Supporters of Republican presidential nominee former U.S. President Donald Trump react as Trump speaks from the Palm Beach County Convention Center, as they attend an election watch party at Maricopa County Republican Committee during the 2024 U.S. presidential election in Chandler, Arizona, U.S., November 6, 2024. REUTERS/Go Nakamura/File Photo
A new study reveals that President Donald Trump’s derogatory rhetoric is making prejudice fashionable again.
“Individuals naturally want to fit in,” reports PsyPost. “They tend to hide their prejudices when society disapproves of them. However, when a prominent political figure openly uses derogatory language against specific groups, it sends a signal that these negative attitudes are now socially acceptable.”
Making people express their “previously hidden biases” was a talent Trump showed in his 2016 election, but his weird superpower expressed itself again in 2024, researchers noticed.
“After his initial campaign, voters across the political spectrum agreed that expressing prejudice against specifically targeted groups, such as immigrants and Muslims, had become much more acceptable,” PsyPost reports, so researchers needed to determine if Trump’s 2024 reelection triggered an identical reaction in a different political climate.

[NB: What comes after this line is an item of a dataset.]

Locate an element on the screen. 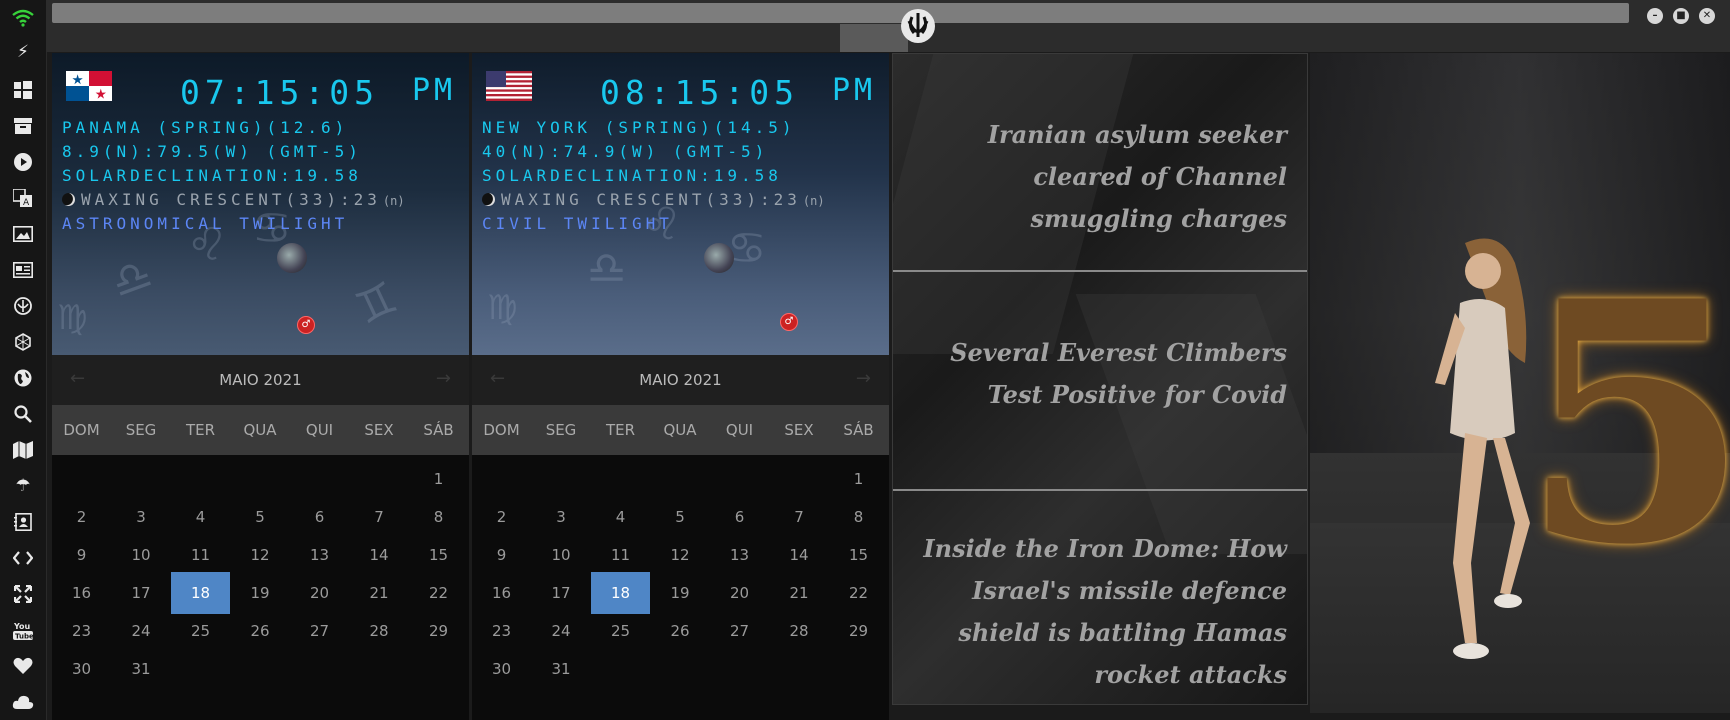 Image resolution: width=1730 pixels, height=720 pixels. address-bar is located at coordinates (840, 13).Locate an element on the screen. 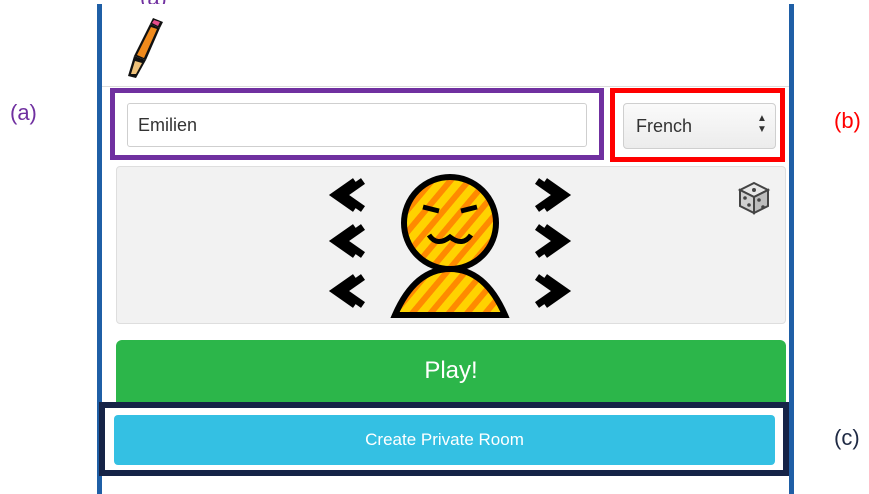 Image resolution: width=869 pixels, height=494 pixels. name-input is located at coordinates (357, 125).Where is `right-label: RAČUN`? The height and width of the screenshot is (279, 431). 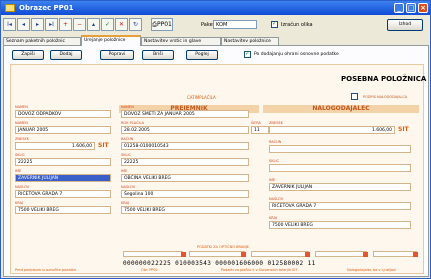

They recruited undergraduate students from a large midwestern state university and required them to evaluate a wide variety of social groups, including immigrants, Muslims, Asian Americans, disabled people, and many others, totaling 128 distinct groups. Sure enough, when Trump spoke harshly about marginalized communities during his campaign, such as immigrants, Haitians, and Asian Americans, participants became more likely to view prejudice against these same groups as socially acceptable after he won.
“If people have any attitudes at all about a group, they’re likely to be stable,” said Christian S. Crandall, a professor of psychology at the University of Kansas. “But Trump can create strong new prejudices, especially if people don’t have much of an opinion about the group in the first place. Attitudes are fairly difficult to change, but they’re much easier to create.”
PsyPost reports the negative political language also predicted a direct rise in the participants’ own internal biases. Following the 2024 election, individuals admitted to holding stronger personal prejudices against the exact groups that the campaign had heavily criticized, which also included Muslims and transgender people.
Crandall said the resulting prejudice was “spread out across the whole nation and population.”
“I think that various kinds of prejudice have become much more overt. Antisemitism (which the administration says it’s fighting, but that seems to be a cover to attack universities, and I’m saying that as a personal opinion, not on the data), and elimination of all DEI-relevant policies and grants seem to be backing off concern for civil rights.”
The participants were predominantly white college students from the midwestern United States, reports PsyPost, which leaves into question how thoroughly Trump’s talent as a prejudice accelerant jumps across race. The study also evaluated changes over a span of just a few weeks, making the long-term stability of these shifts difficult to interpret.